Por Aníbal Gutiérrez

El resultado de hace una semana en la elección presidencial en los Estados Unidos sigue sorprendiendo a muchos. También obliga al análisis respecto de lo que sucedería a partir de la asunción de un gobierno que llega con un discurso confrontativo, sobretodo hacia las distintas minorías que habitan ese país.

Diversos analistas, periodistas, y políticos de los Estados Unidos, y también de otros países, sostienen que una de las características que definirá al nuevo gobierno es que prestará mucha más atención a la relación bilateral que establezca con aquellos países que le interesen antes que a las instancias multilaterales de las cuales forma parte.

Esta es una noticia que festejarían quienes se encuentran acusados de integrar estructuras de crimen organizado y corrupción pública, ya que la presión internacional (sobretodo la de la Embajada de USA que en algunas países latinoamericanos es verdaderamente poderosa) se diluirá, y así podrían darse nuevamente las condiciones necesarias para recrear los mecanismos de impunidad en aquellos países donde se había avanzado en esa lucha.

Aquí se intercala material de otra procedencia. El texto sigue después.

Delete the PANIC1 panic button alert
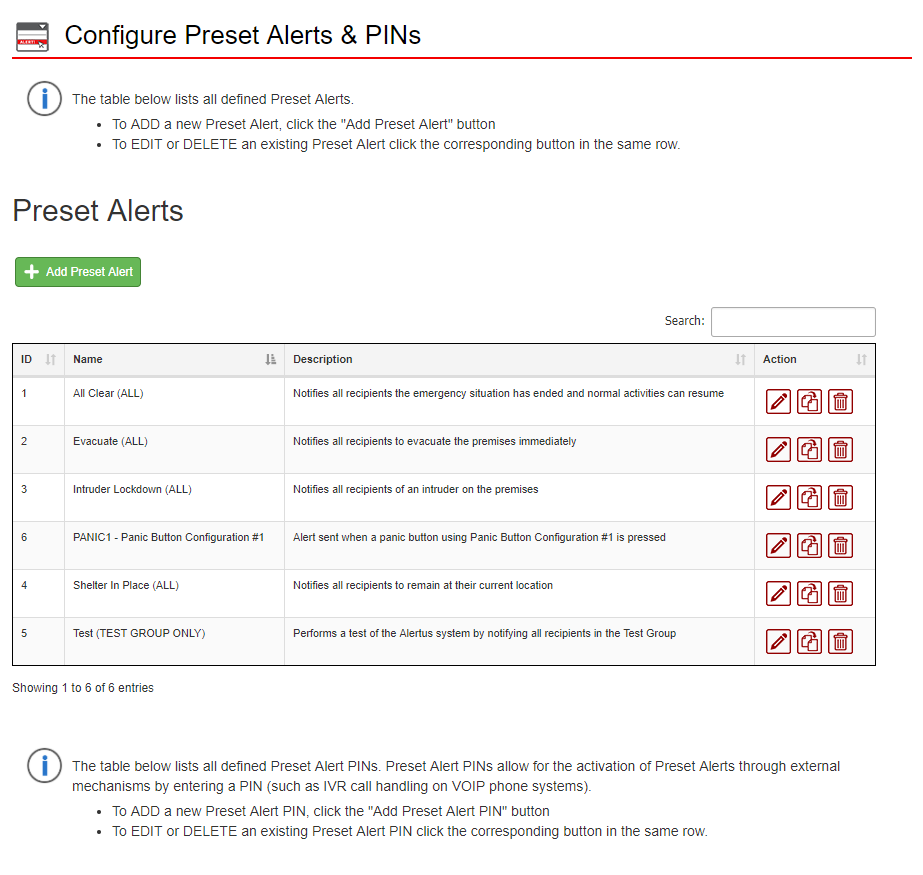Viewport: 923px width, 875px height. coord(841,546)
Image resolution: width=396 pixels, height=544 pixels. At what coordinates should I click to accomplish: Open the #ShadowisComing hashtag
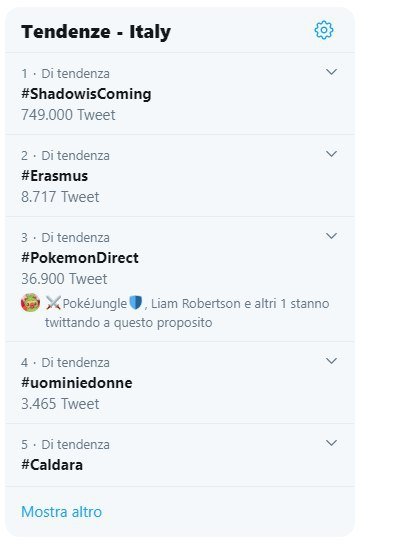[x=86, y=94]
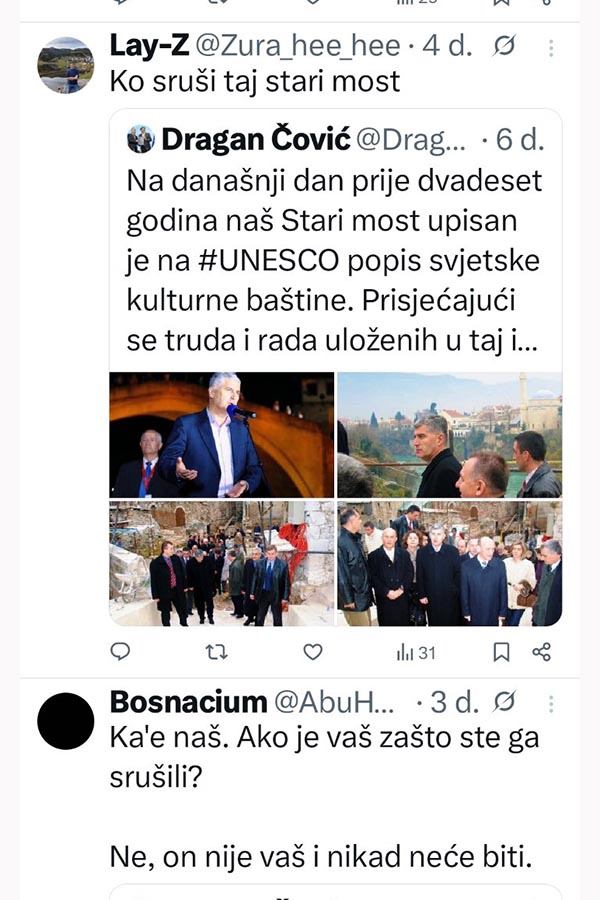This screenshot has height=900, width=600.
Task: Open Bosnacium display name
Action: (188, 702)
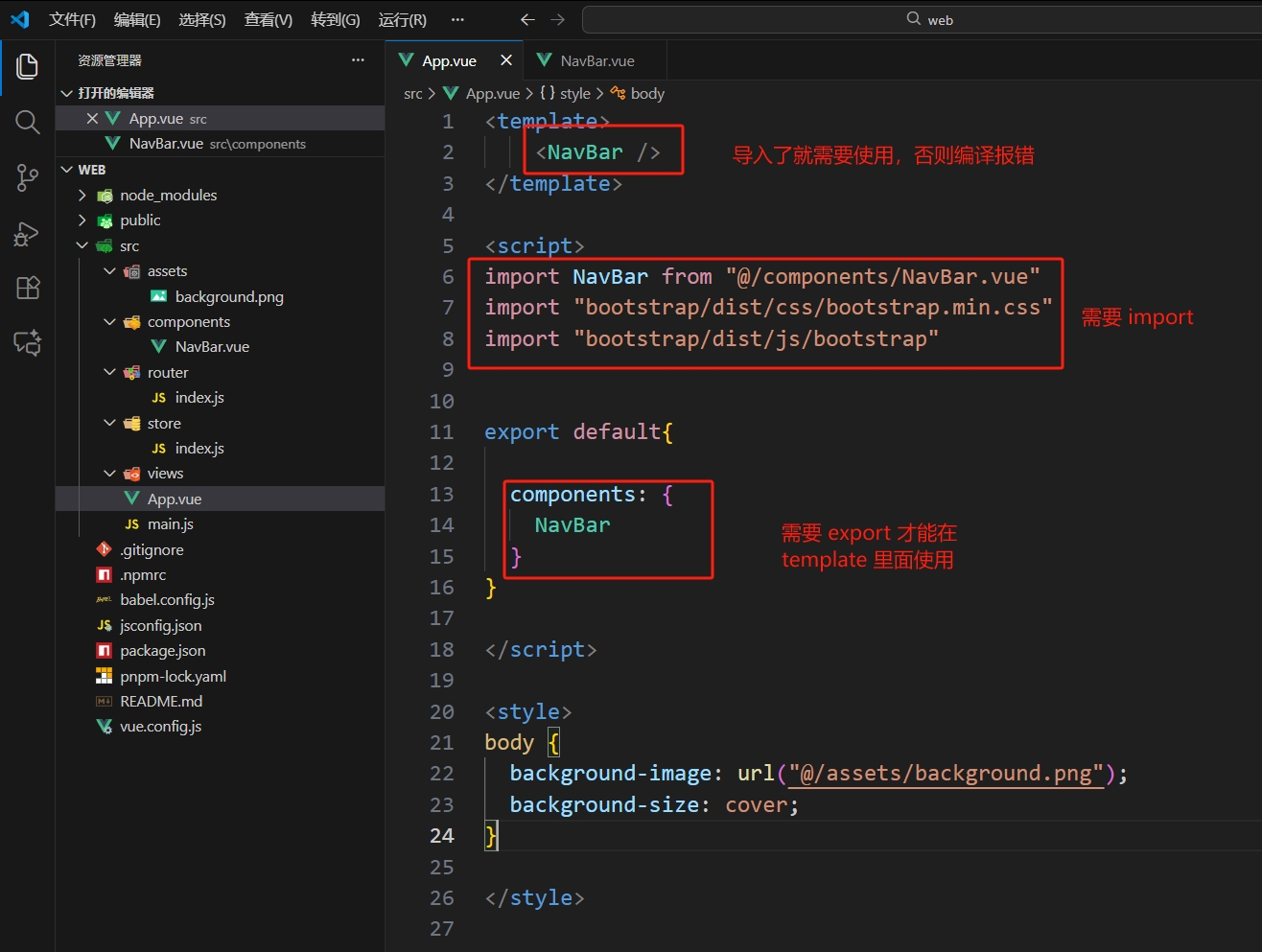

Así, el apoyo (sobretodo el económico) que dan a mecanismos de lucha contra la corrupción, el narcotrafico y la lucha contra la impunidad, como la Iniciativa Mérida o la Comisión Internacional contra la Impunidad en Guatemala (CICIG) podría verse disminuido, lo que impactará de manera decidida en las actividades que pueden desarrollarse a partir de estos mecanismos.

El tema de la migración fue parte casi permanente del discurso de campaña. Y en la primera entrevista televisiva concedida tres días después del triunfo, el Presidente electo sostuvo que inmediatamente después de asumir tomaría las medidas necesarias para deportar a migrantes con antecedentes penales. Sostuvo en esa misma ocasión que el número ascendería a dos o tres millones de personas.

Esta declaración, sumada a la reiterada amenaza de construir un muro que divida a los Estados Unidos de México, no hace más que demostrar que la decisión sería la de blindar las fronteras y mostrar cero tolerancia respecto de la migración indocumentada.

Estas decisiones tienen consecuencias que impactan directamente en los países cercanos a los Estados Unidos, en la violencia que impera en el negocio del control de las rutas de narcotrafico, y en el valor de la mercancía que ingresa a los Estados Unidos.

El mayor control fronterizo, incluso la hipotética construcción del muro, significan que las rutas de ingreso de mercancía ilegal a ese país resultan más onerosas, y por consiguiente los enfrentamientos que podrían darse entre los diversos cárteles para ejercer el control sobre las mismas mucho más violentos.

Por otra parte, la deportación de varios millones de personas (mayormente lo harán a México, Guatemala, El Salvador y Honduras) servirá como caldo de cultivo para el aumento de la violencia urbana, y como lugar de reclutamiento de mano de obra (dispuesta a todo) de las estructuras de crimen organizado.

Respecto del precio, resulta evidente que el aumento de la logística necesaria para colocar el producto ilegal en destino tendrá como consecuencia un aumento del valor del mismo.

Estas son solo algunas reflexiones preliminares pocos días después del triunfo de un candidato que consiguió encolumnar detrás de sí la frustración de buena parte de la población de su país, incluso contra la opinión del partido político al que representaba.   Una llamada de atención para los que tienen la responsabilidad de construir la institucionalidad necesaria para que los partidos políticos vuelvan a ser el motor de las democracias.